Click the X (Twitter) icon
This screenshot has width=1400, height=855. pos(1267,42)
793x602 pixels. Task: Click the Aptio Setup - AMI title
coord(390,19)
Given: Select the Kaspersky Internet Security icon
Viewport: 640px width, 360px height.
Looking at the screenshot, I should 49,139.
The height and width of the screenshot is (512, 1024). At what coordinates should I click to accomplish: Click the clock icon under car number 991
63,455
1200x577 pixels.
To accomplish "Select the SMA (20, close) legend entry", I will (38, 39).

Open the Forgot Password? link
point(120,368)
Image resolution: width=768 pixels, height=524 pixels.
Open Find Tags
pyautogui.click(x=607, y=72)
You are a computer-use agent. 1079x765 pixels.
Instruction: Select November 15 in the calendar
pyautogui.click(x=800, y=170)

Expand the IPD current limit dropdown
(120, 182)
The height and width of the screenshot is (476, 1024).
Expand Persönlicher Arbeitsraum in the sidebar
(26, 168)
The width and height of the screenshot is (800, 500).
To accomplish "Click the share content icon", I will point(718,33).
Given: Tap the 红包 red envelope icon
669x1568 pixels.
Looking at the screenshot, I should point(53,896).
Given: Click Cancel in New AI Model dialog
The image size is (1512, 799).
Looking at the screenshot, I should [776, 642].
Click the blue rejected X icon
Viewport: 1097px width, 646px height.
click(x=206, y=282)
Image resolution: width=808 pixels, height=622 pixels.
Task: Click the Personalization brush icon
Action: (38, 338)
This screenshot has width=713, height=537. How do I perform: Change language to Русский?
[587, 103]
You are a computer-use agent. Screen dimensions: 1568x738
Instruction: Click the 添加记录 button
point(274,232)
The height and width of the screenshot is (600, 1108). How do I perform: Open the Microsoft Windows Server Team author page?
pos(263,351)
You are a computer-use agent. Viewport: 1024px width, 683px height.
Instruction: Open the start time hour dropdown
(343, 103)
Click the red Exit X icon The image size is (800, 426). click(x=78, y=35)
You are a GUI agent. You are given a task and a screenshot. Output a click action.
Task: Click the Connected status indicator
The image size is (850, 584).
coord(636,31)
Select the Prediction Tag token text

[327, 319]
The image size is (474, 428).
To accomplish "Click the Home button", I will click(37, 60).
★ ★ ★ ★ ★
▶ _EXERCISE BRIEF_
Count the lines of the listing above that contain the string "computer", and reply with the number alone.

▶ _WRITTEN RESPONSE_
3